05/25/10

Gulf Coast Wetlands Threatened by Oil Spill

We’ve abandoned our amphibian friends for a couple of weeks to write about the Gulf Coast Oil spill, and while I’d hoped to get back to them this week, the latest news about the oil washing up and covering wetlands seemed too important for us to ignore. And it is an issue that relates to amphibians. While few amphibians live in salt-water wetlands, fresh-water wetlands are vitally important to them.

Wetlands are some of the most environmentally productive ecosystems on earth. Some common names for wetlands are marsh, swamp, or bog. To be called a wetland, an area must be soaked with water for part of the year. Louisiana’s wetlands wind through shallow estuaries, inlets, bays, and reefs. So what’s the big deal about these wetlands?

  • Wetlands provide a habitat for a large variety of wildlife and plants
  • Wetlands are a nursery area for fish, shrimps, crabs, oysters and other wildlife—a calm area protected by heavy waves.
  • Wetlands are like a kidney for other ecosystems, filtering out, cleaning, and storing water.
  • Migratory birds nest in the wetlands

What Oil Does to Wetlands

The glue that holds the marsh together is grass. If grasses are repeatedly covered with oil, they will suffocate. It may take years for intertidal salt marshes and sea grass beds to recover from this kind of oiling.

Oil in Louisiana wetlands, copyright Ted Jackson/The Times-Picayune on nola.com

As quoted by Irving Mendelssohn, a Louisiana State University botanist who specializes in wetland plants, in an AOL News article, “Once they’re dead, the soil collapses,” he said. “Then the soil becomes flooded and can’t grow back.
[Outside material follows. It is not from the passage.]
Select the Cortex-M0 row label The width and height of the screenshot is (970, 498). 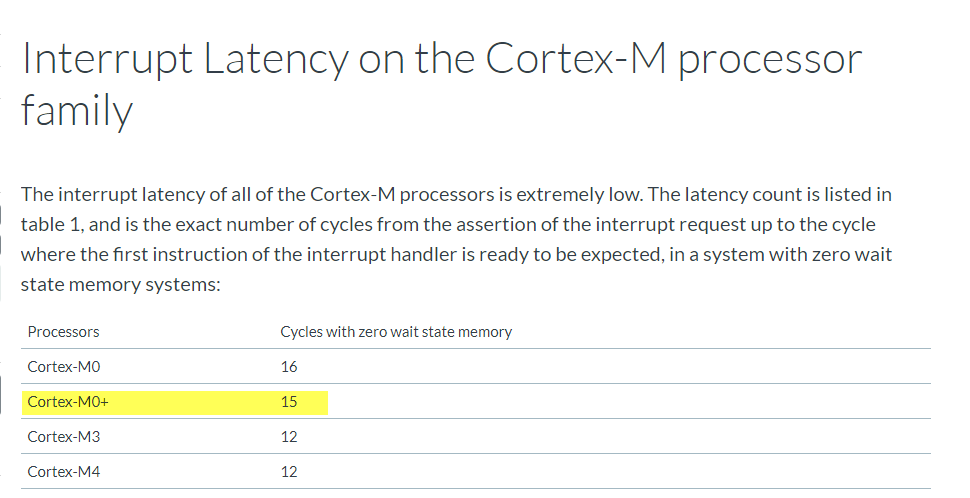[64, 367]
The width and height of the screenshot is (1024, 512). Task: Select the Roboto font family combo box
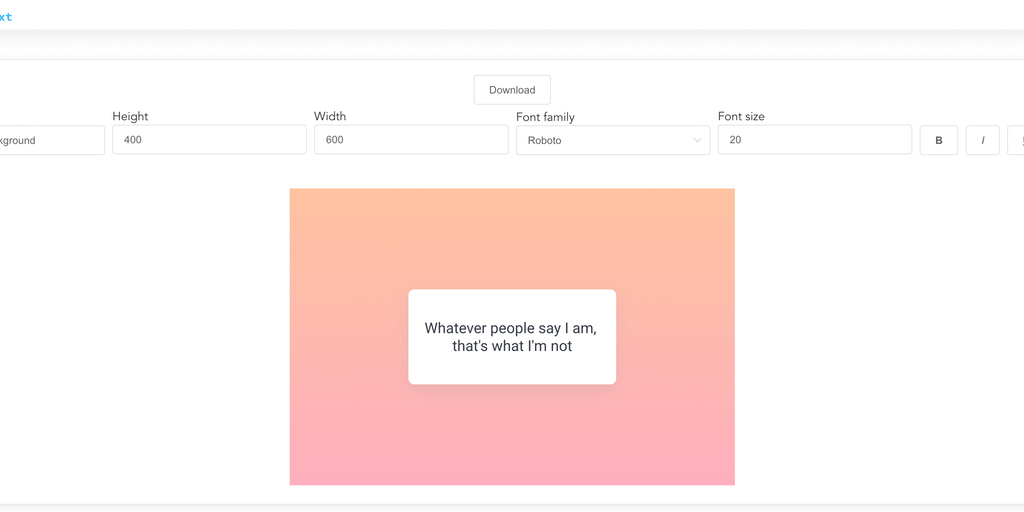pos(605,140)
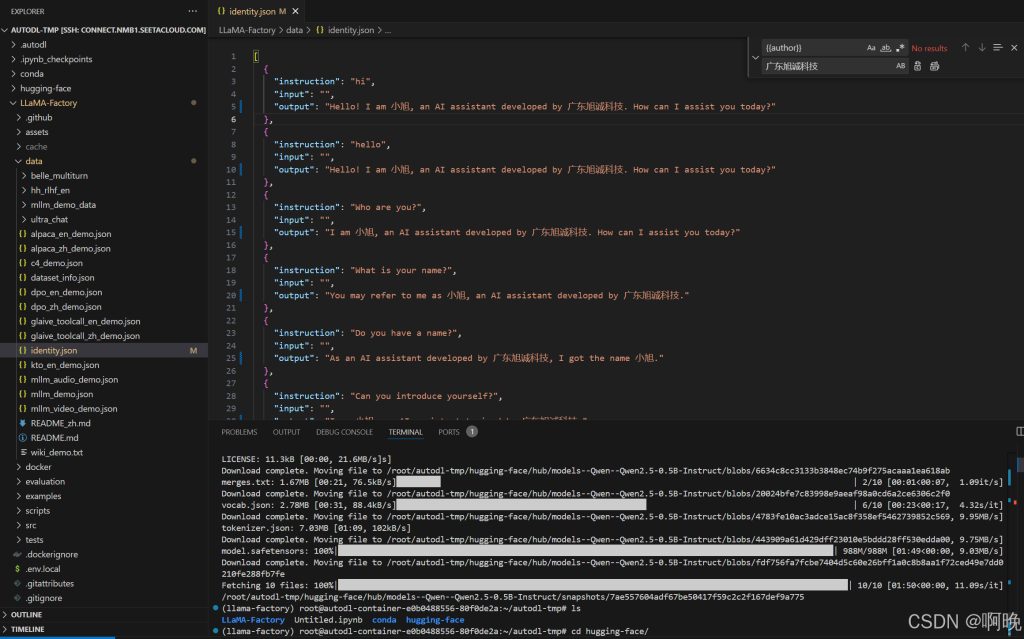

The low areas that become ponds, the ponds form lakes and then the wetland disappears.”

How can the marshes be saved? Some suggestions include burning the oil-covered plants, low-pressure flushing, which helps push oil into areas where it can be vacuumed up or absorbed, cutting back vegetation to leave plants intact, and adding nutrients to help speed to degradation of the oil. Louisiana Governor Bobby Jindal has suggested dredging sand from the Gulf of Mexico and building islands to stop the oil from reaching wetlands. None of these methods is considered ideal and all have potentially serious environmental repercussions.

Even if people don’t care about wildlife and biodiversity, they should be concerned about the destruction of the wetlands. Almost all of the sea life that we consume from the Gulf of Mexico begins its life in these sea grass beds and wetlands. Also, the wetlands provide a buffer for storms and hurricanes, absorbing wind and tidal forces—of vital importance in this hurricane-prone area.